Insomma, Oltremanica, c’è un fermento di iniziative i cui effetti positivi sul bilancio dello Stato e sulla economia complessiva del paese cominciano a  vedersi. Come si può pensare che un tale dinamismo, pur con le sue difficoltà e i suoi limiti, alla lunga non si scontri con una Europa sempre più provata dalle politiche del debito e a scartamento ridotto nel recupero di capacità competitiva?  Dice Cameron nell’intervista citata:”Il mio approccio è di non indietreggiare davanti ai problemi  fingendo che non esistono, bensì affrontarli a viso aperto  . In gennaio ho presentato la mia visione di un’Unione Europea più aperta, competitiva e flessibile, e che pensi di più ai costi sulle imprese, particolarmente le piccole imprese. Mi sono anche espresso a favore di un’Unione Europea più equa e più democraticamente responsabile.

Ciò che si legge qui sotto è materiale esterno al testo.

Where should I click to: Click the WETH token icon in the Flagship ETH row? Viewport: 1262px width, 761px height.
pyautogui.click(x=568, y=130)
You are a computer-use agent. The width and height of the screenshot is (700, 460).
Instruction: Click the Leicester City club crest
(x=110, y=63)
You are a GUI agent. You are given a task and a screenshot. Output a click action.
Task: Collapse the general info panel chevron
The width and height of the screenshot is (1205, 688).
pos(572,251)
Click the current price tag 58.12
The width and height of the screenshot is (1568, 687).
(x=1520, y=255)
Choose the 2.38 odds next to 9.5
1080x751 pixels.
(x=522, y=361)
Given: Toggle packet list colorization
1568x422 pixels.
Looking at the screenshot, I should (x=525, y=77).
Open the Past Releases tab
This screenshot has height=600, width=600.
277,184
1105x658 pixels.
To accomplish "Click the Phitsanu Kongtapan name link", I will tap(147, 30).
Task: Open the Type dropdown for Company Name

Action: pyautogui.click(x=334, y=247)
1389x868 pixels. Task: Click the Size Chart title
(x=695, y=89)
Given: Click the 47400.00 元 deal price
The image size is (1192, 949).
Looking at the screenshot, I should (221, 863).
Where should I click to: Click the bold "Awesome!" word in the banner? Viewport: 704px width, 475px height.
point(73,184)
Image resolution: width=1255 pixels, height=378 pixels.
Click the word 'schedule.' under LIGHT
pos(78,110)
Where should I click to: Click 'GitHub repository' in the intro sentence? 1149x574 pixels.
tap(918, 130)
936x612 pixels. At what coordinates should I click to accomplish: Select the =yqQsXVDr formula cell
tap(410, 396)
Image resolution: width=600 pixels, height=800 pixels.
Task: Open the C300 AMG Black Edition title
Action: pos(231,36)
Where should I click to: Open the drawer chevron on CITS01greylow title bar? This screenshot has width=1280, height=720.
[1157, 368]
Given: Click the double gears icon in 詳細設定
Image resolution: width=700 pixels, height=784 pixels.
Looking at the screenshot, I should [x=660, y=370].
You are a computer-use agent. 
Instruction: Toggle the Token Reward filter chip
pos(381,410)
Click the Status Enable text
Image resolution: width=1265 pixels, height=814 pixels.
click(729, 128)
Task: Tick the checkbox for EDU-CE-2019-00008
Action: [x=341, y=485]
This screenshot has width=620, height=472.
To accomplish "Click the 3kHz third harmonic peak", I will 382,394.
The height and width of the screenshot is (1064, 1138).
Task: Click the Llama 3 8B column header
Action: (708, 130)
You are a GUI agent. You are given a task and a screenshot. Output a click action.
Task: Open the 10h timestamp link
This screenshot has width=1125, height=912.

Sono convinto che un’Unione del genere sarebbe migliore per tutti i suoi paesi”.

Parole chiare e nette. Che non lasciano spazio ad equivoci di sorta. Parole che fanno capire non solo qual è la chiave di lettura degli inglesi nei confronti dell’Europa e della crisi , ma che dovrebbero scuotere dal torpore Enrico Letta e il suo governo. Non basta, infatti, essere d’accordo sui principi se poi si fa poco o nulla sul piano concreto per attuarli. Mentre qui da noi, in Italia, si rincorrono dispute bizantine, ci si accalora per un nonnulla  e si rinvia la soluzione dei problemi sine die , altrove si sperimentano vie nuove e si elaborano inediti paradigmi per uscire dalla crisi. Non è un caso che il conservatore Cameron  mostri di essere il più innovatore dei leader europei. Dalle sue parti hanno saputo guardare alle radici profonde della  cultura e della identità europee, hanno scrutato  tra le forme di organizzazione e di vita sociale in epoche passate, dalle corporazioni delle arti e dei mestieri che resero fiorente le botteghe artigiane medievali al modello del made in Italy che ha diffuso nel mondo la parte migliore della nostra imprenditoria del lusso, del design e dell’alimentare ; e da questo prezioso giacimento di cultura, intelligenza e coraggio hanno tratto le leve  per costruirsi  un futuro.

E pensare che quella tradizione che ora riverbera nelle idee di Cameron nacque in Italia e ha resistito al tempo anche da noi. La si trova nelle oltre 470 mila onlus, nelle imprese sociali, cooperative, fondazioni e nelle innumerevoli istituzioni in cui operano oltre 500 mila addetti e circa 4 milioni di volontari. E’ l’area del no-profit. Essa conta 8 milioni di utenti e 38 miliardi di euro di entrate. E’ il  terzo settore che fatica ad entrare in un disegno comune  che irradi e pervada in lungo e in largo il paese. Altrove, in Inghilterra, la destra lo ha trasformato in Progetto politico di cambiamento della società e dello Stato. Da noi, a destra, ci  si perde dietro sterili elucubrazioni.